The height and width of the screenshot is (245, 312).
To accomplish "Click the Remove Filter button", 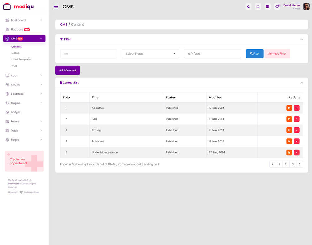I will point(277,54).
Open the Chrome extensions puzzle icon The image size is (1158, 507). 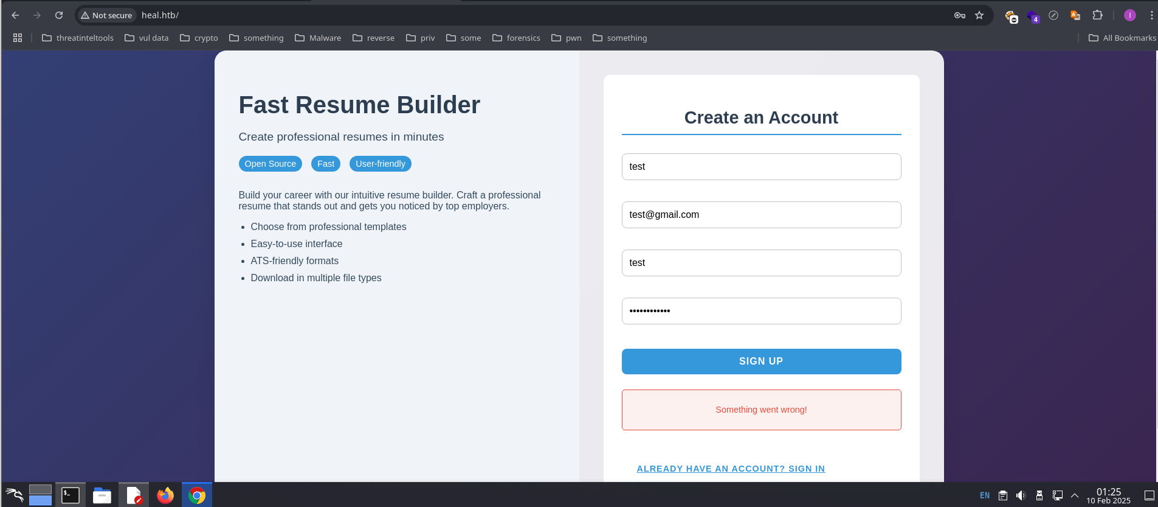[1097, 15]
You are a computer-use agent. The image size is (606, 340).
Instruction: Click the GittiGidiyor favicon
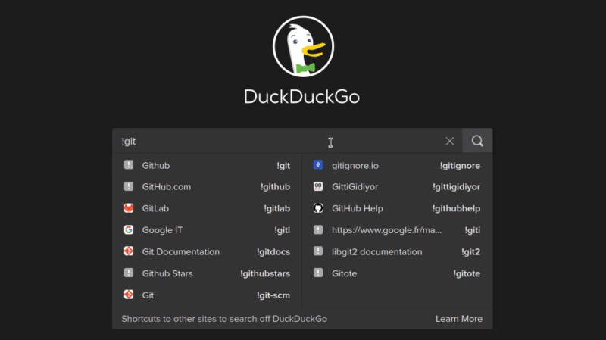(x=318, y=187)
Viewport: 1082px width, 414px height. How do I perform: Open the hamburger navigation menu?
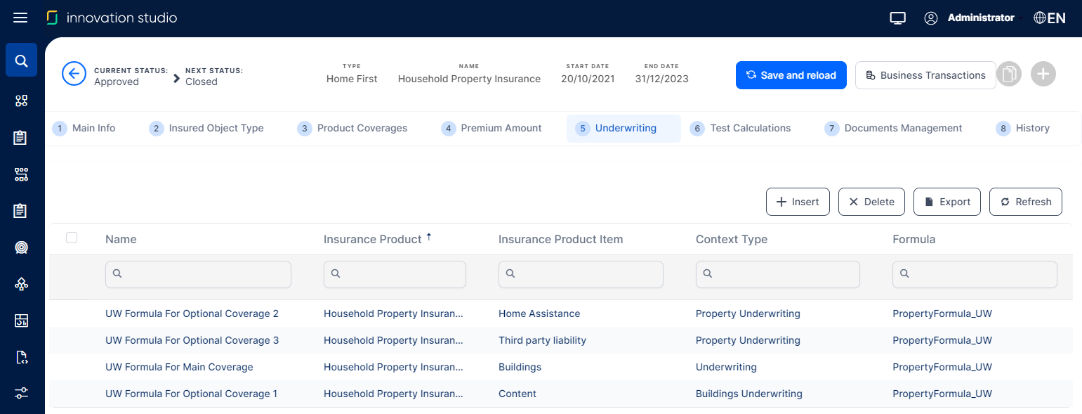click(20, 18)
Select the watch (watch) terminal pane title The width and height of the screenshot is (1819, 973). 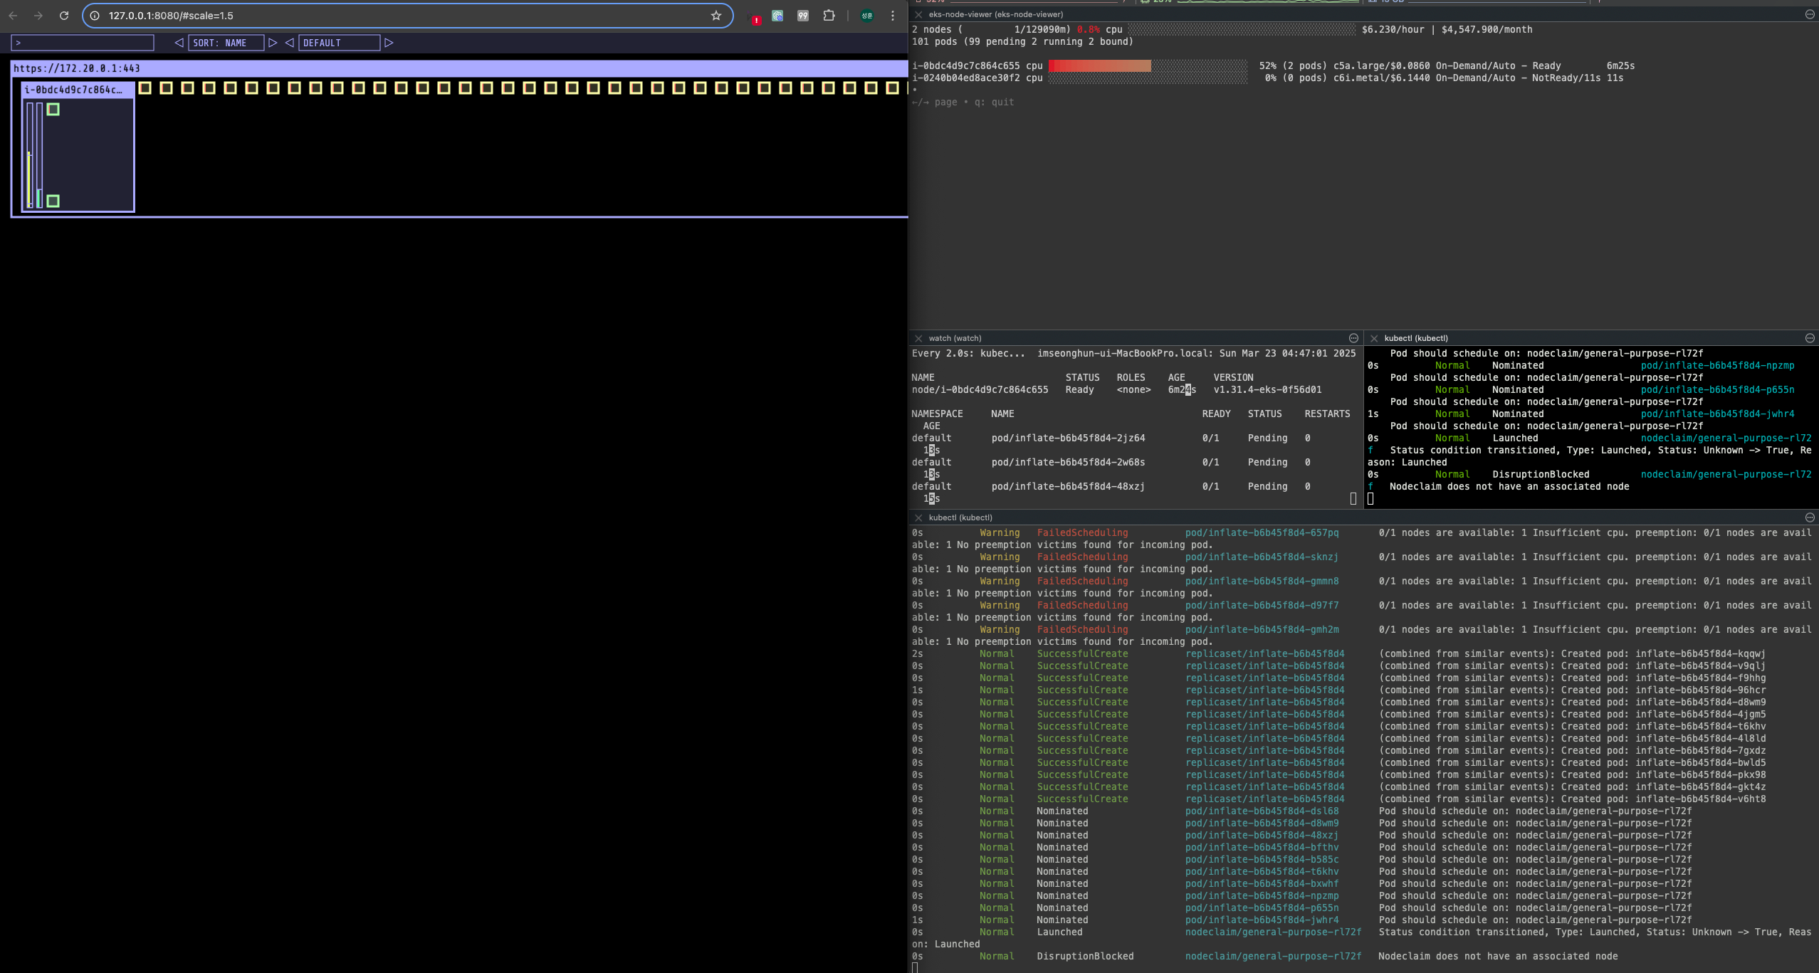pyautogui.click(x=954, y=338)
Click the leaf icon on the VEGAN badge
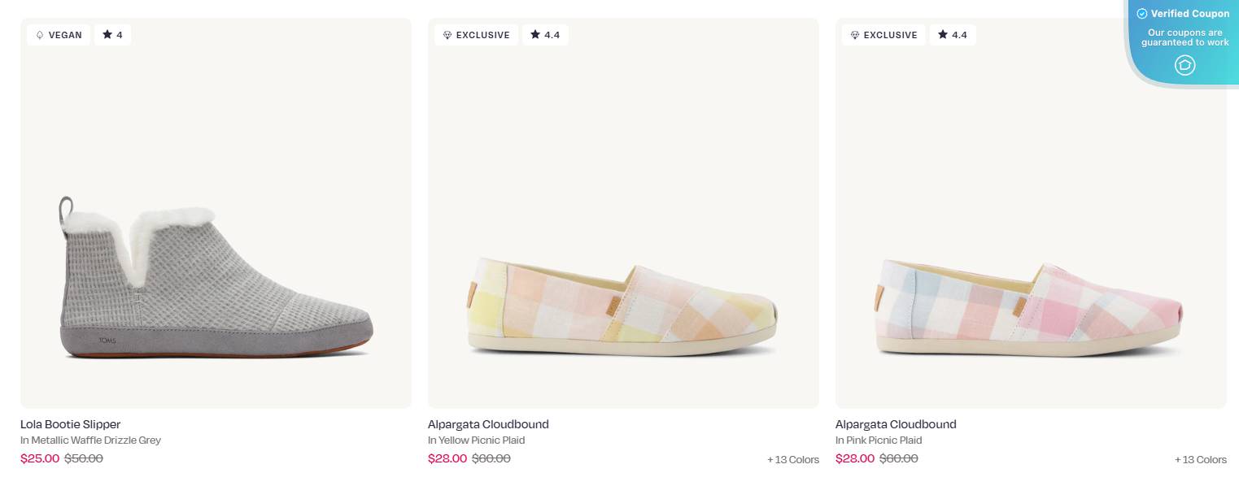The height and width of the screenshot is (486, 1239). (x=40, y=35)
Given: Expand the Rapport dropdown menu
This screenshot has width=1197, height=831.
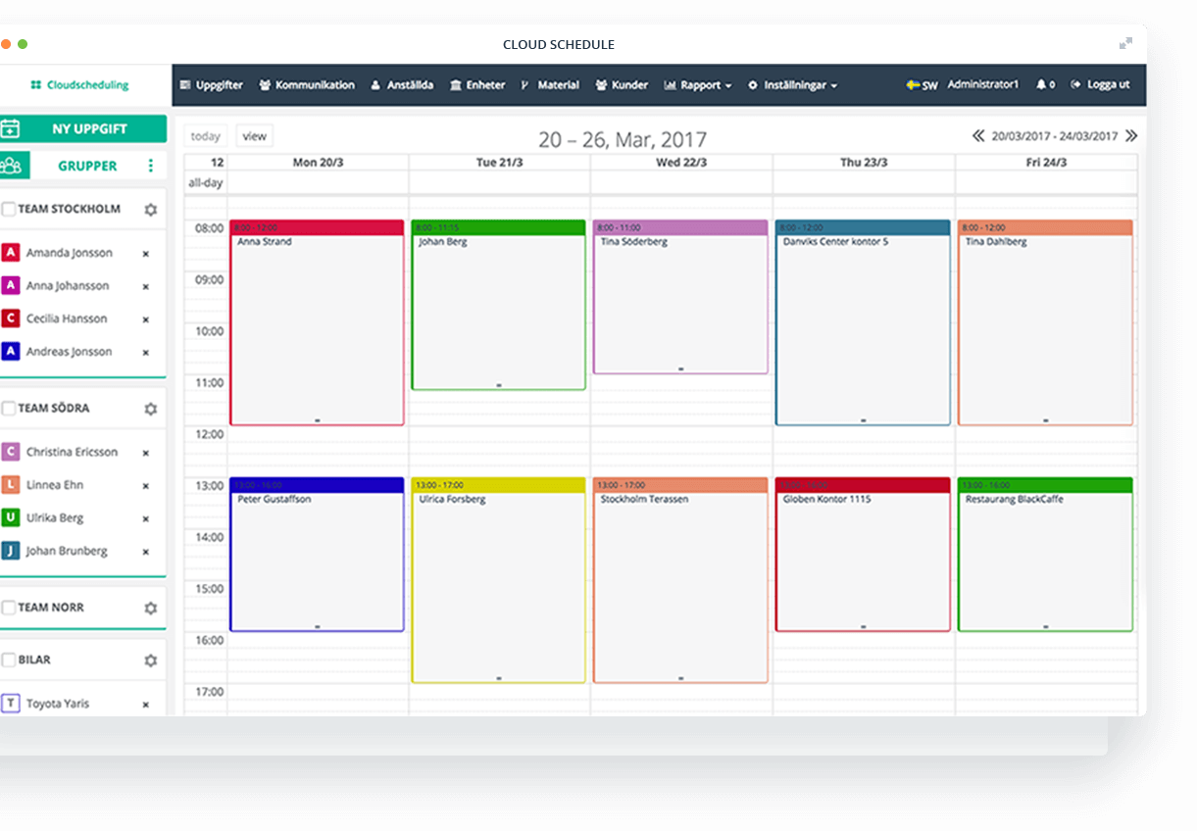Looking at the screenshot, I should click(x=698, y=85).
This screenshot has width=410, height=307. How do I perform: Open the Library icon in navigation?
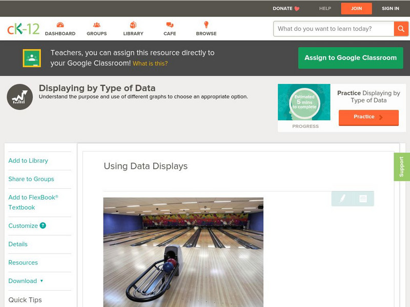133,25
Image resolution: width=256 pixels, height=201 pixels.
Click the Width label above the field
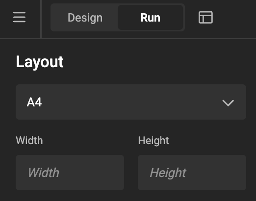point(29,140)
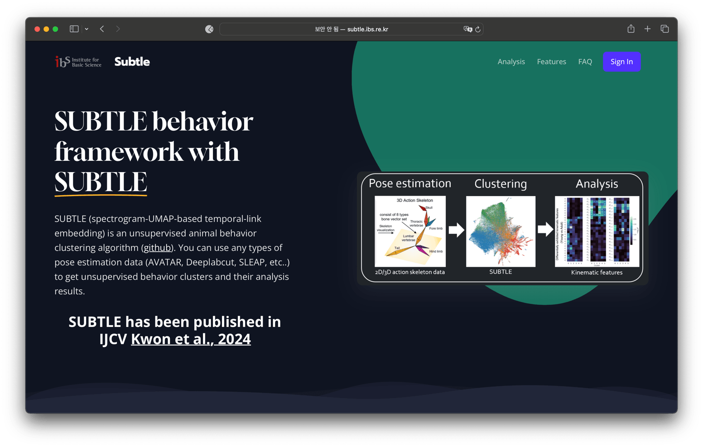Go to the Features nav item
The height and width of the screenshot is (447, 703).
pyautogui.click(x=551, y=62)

────────────────────

What is needed: Find every line in the items above that contains the word "menu", and copy each of those lines.

Reply to the exercise:
Viewport: 1082px width, 414px height. How do I perform: Open the hamburger navigation menu?
Given: Expand the Rapport dropdown menu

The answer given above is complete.